Nevsun a présenté une série de requêtes préliminaires, dont une visant à faire rejeter les réclamations pour les motifs suivants :

  • les tribunaux canadiens ne peuvent se prononcer sur la légalité d’actes souverains d’un État étranger commis sur le territoire de cet État, conformément à la doctrine des « actes de gouvernement »;
  • le droit canadien ne reconnaît pas ni ne devrait reconnaître les demandes fondées sur les manquements allégués au DIC.

Historique judiciaire

La Cour suprême de la Colombie-Britannique a refusé de rejeter les réclamations. Reconnaissant que la doctrine des actes de gouvernement fait partie de la common law du Canada, elle a néanmoins jugé qu’il n’y avait pas lieu de l’appliquer au stade d’une requête préliminaire. La Cour est arrivée à cette conclusion pour plusieurs raisons, dont le fait que l’état du droit relatif à cette doctrine est incertain et qu’une « exception d’ordre public » pourrait s’appliquer dans les cas de possible violation grave des droits de la personne. La Cour considérait également que le droit était incertain quant à la possibilité, pour une personne privée, d’intenter des actions en dommages-intérêts fondées sur des manquements allégués au DIC. Pour ces raisons, la Cour n’était pas disposée à déclarer que les réclamations fondées sur le DIC n’avaient aucune chance raisonnable de succès.

La Cour d’appel de la Colombie-Britannique a confirmé la décision de première instance, mais a conclu que la doctrine des actes de gouvernement ne s’applique pas dans cette affaire. Selon la Cour, pour rendre une décision sur les réclamations, un tribunal canadien n’aurait pas à se prononcer sur la validité ou la légalité d’actes souverains ou de lois de l’Érythrée, car le comportement reproché (s’il est prouvé) serait par nature illégal en vertu tant du droit national que du droit international. La Cour s’est dite d’avis que, quoi qu’il en soit, l’exception d’ordre public s’applique clairement en l’espèce. Pour ce qui est de la question touchant le DIC, la Cour a indiqué que les réclamations des demandeurs risquent de se heurter à des « obstacles juridiques importants », mais qu’ils ne sont pas nécessairement voués à l’échec au procès.
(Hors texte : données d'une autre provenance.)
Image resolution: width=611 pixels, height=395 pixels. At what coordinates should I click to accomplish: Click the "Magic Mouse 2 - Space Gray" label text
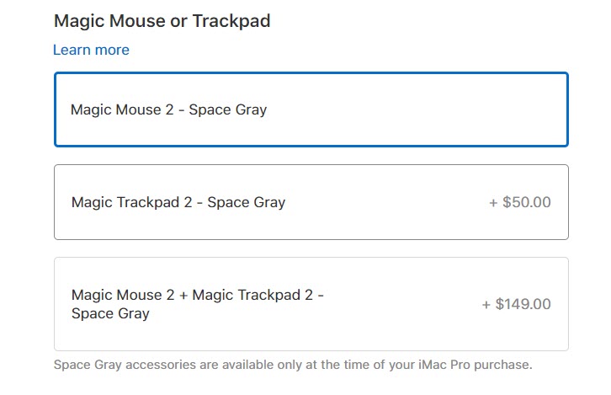(x=168, y=109)
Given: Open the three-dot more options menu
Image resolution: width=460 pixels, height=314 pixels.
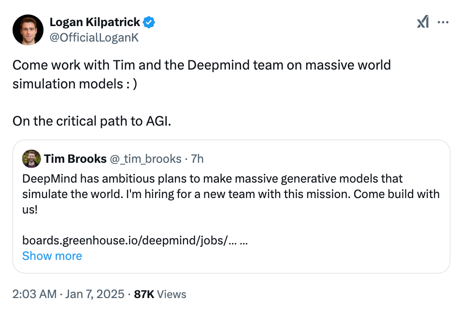Looking at the screenshot, I should [x=443, y=22].
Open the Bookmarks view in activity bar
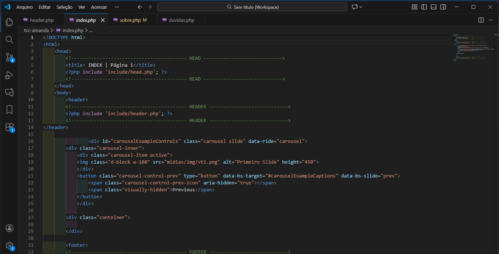Screen dimensions: 499x254 pos(9,110)
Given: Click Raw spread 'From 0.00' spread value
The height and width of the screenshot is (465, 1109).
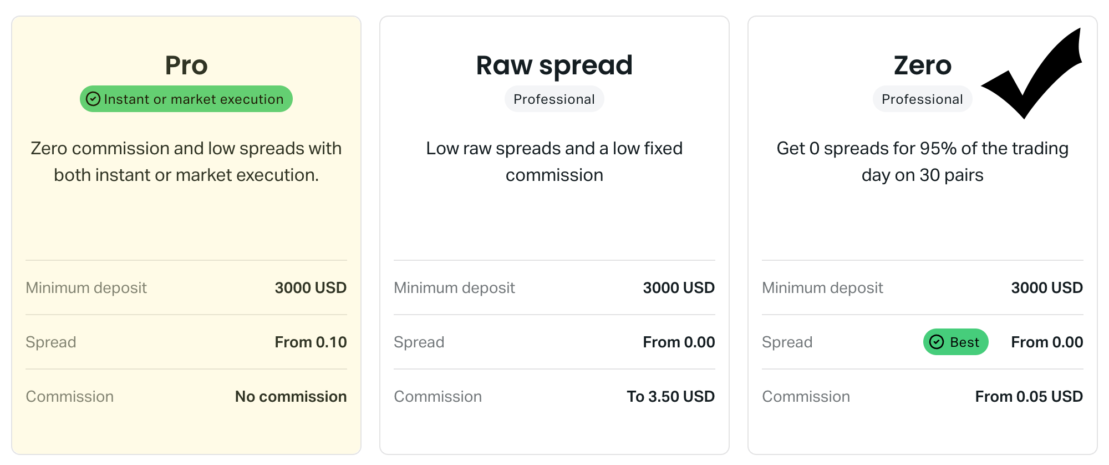Looking at the screenshot, I should click(x=679, y=342).
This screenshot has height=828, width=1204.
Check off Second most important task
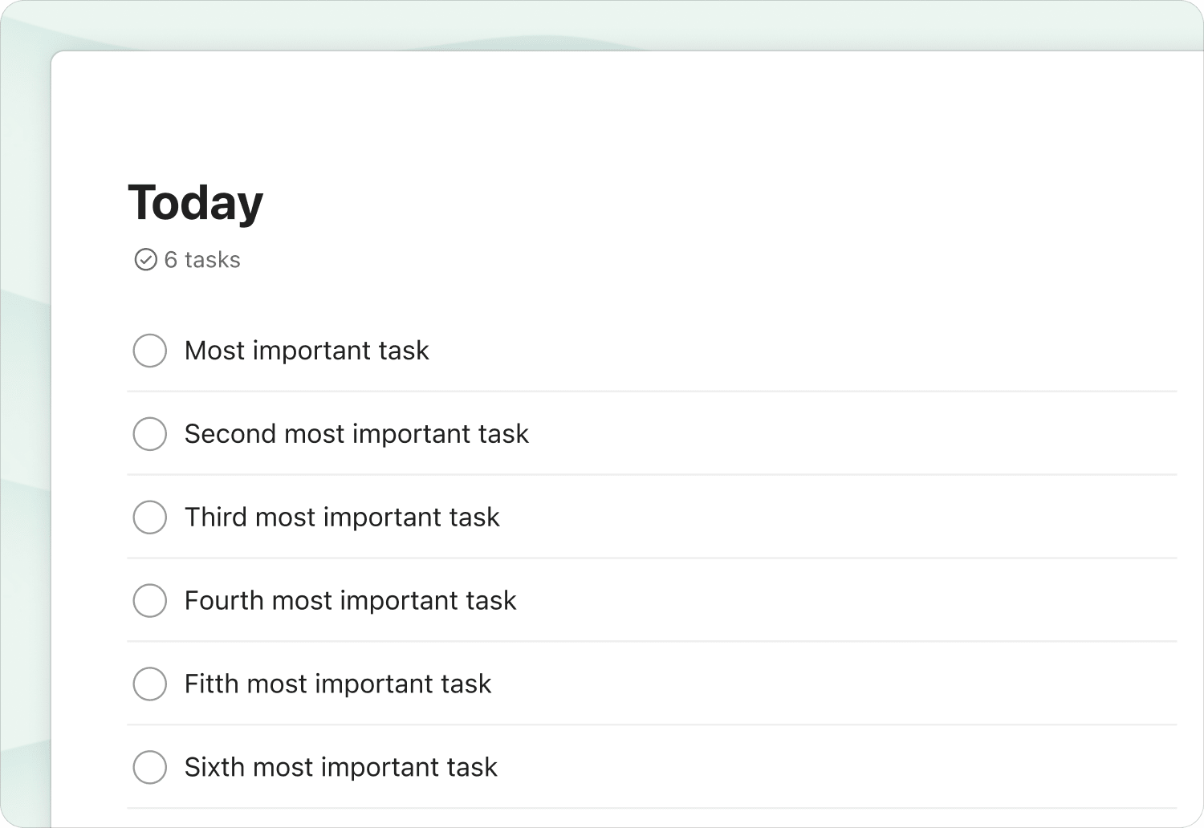[x=149, y=434]
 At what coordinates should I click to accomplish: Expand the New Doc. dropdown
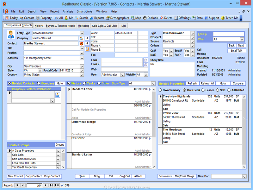coord(244,176)
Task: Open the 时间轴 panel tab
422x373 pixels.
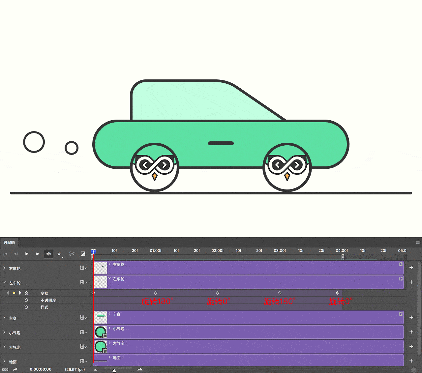Action: click(x=9, y=243)
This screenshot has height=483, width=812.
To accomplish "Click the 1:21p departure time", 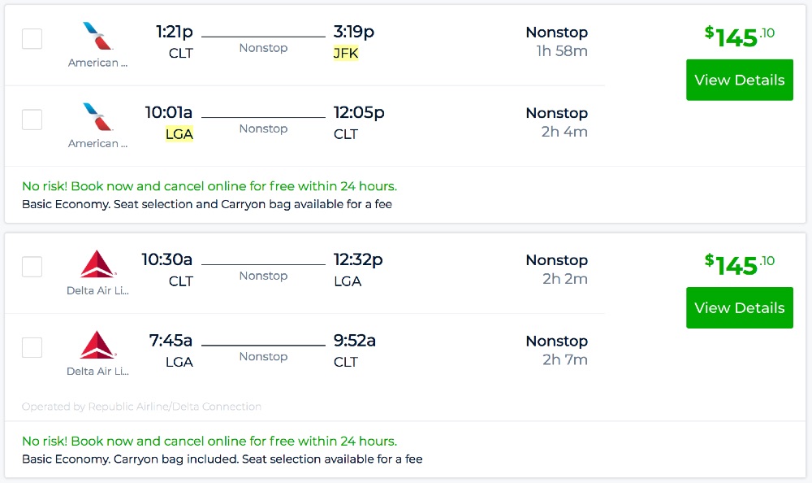I will pyautogui.click(x=175, y=33).
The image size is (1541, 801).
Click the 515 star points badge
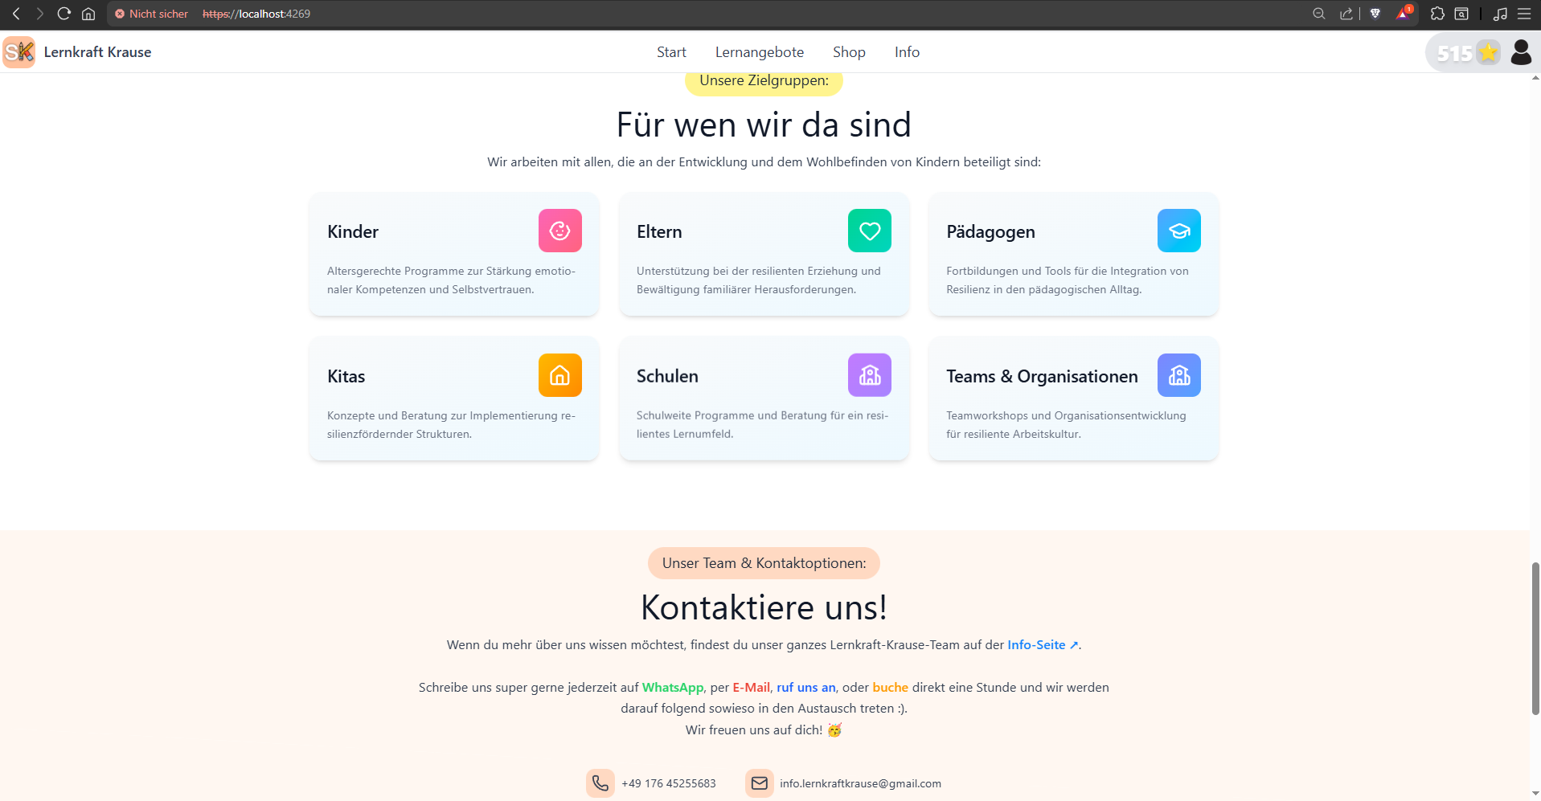[x=1467, y=53]
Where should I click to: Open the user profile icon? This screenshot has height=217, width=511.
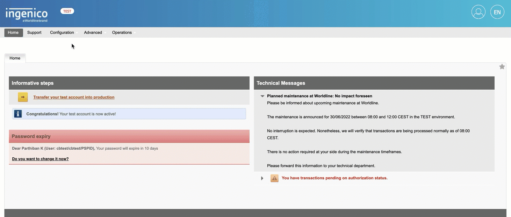pyautogui.click(x=478, y=12)

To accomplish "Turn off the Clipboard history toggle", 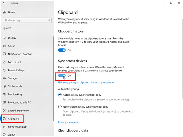I will [x=62, y=50].
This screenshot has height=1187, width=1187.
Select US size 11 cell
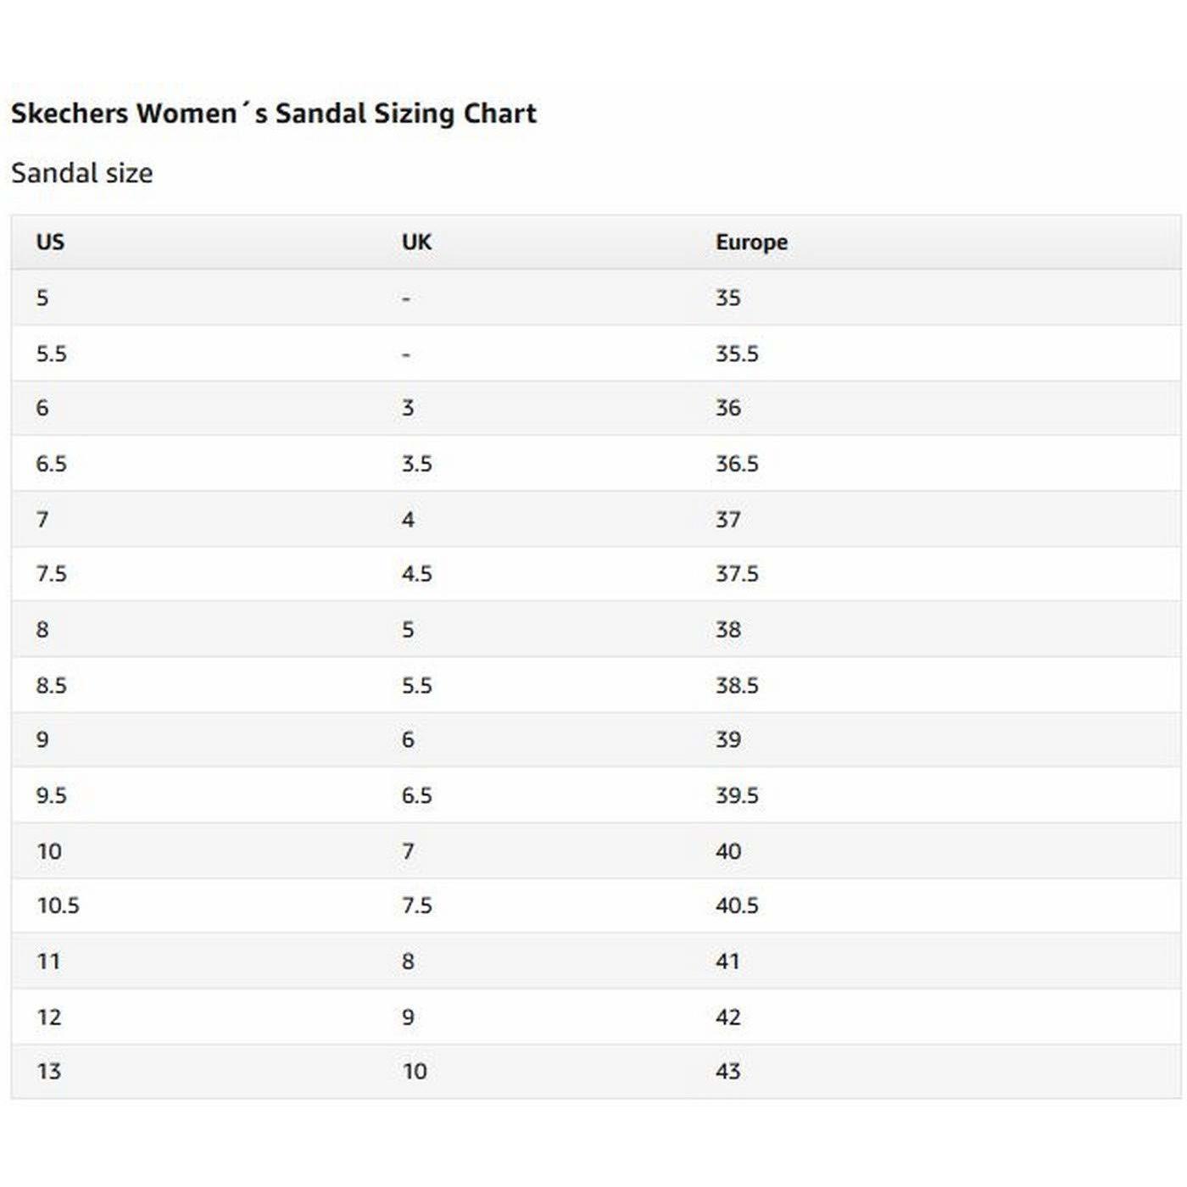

Appel devant la Cour suprême du Canada

Nevsun a demandé et obtenu l’autorisation d’interjeter appel devant la Cour suprême du Canada à l’égard des questions relatives à la doctrine des actes de gouvernement et du DIC. Certains groupes ont été autorisés à intervenir dans le cadre de l’appel. Au nombre des intervenants, on compte l’Association minière du Canada, dont le mémoire porte essentiellement sur la question du DIC.

Davies représente l’Association minière du Canada dans le cadre de ce pourvoi.